Observo sobre el mar el horizonte y, es que, no me gusta seguir las reglas del juego aunque, de verdad, lo intento. A veces, siento que lo único que quiero es jugar con los delfines sin preocuparme de cuál es mi nombre o que será de él. Pero la marea nos arrastra, nos empuja a crear un alguien, un por qué y yo me pregunto si tenemos claro… ¿para qué? o lo más inquietante… ¿para quién?.

Solo quiero nadar sin ambición, solo la del corazón, es la que más importa.
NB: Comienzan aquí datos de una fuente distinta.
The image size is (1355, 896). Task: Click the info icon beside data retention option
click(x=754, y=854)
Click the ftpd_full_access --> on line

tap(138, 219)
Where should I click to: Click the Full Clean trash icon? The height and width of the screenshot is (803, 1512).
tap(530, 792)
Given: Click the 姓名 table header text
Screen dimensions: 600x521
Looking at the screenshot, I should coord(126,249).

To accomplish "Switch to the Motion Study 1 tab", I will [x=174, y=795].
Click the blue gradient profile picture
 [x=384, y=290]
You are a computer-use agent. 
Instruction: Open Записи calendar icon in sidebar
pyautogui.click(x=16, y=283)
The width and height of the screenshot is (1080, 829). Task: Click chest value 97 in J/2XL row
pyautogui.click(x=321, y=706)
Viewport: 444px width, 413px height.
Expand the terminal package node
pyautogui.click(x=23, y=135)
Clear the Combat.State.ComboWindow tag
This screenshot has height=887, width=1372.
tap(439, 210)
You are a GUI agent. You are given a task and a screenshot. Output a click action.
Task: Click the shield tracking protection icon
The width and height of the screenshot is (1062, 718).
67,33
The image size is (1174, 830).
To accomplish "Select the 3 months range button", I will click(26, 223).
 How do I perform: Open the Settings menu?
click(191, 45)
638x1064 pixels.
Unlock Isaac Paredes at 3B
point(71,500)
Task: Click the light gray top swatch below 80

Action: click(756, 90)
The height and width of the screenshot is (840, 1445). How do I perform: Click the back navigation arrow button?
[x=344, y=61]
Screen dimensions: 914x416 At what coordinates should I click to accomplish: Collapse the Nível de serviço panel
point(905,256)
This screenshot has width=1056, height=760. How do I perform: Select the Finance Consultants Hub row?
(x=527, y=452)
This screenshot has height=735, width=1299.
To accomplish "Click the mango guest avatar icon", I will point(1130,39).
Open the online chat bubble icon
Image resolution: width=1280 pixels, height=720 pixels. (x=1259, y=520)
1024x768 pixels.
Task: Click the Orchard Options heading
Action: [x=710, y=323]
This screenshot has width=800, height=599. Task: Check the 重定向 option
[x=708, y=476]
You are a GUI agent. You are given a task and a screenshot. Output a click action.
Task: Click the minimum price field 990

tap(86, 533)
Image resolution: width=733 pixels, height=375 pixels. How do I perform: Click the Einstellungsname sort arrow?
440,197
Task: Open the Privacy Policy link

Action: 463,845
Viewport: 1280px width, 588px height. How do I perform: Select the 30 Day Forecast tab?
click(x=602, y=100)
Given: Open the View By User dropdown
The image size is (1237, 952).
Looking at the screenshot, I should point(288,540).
Pero el mar sigue empujando sin esperar a nadie y nos muestra sus corrientes que son muy rápidas y nos hace topar con depredadores que a mí no me gustan, prefiero mis delfines… pero, en serio, quiero seguir las reglas del juego.

Sigo con la mirada en el horizonte y me pregunto cuántas cosas me estoy perdiendo por no mirar hacia otro lado, aunque sea por un instante, y, es que, las reglas nos dictan que hay que llegar a él de manera vital lo antes posible, pero, ¿qué pasa si aún no quiero alcanzarlo? ¿y si quiero quedarme a mitad, esta vez, jugando con un pez globo? Pues me ha dicho un caballito de mar, al oído, ¡que te conviertes en alguien deleznable! ¡Que alguien me rescate de este mar! o mejor… ¡no! Pero podéis decir que lo estoy intentando aunque no sigo las reglas del juego.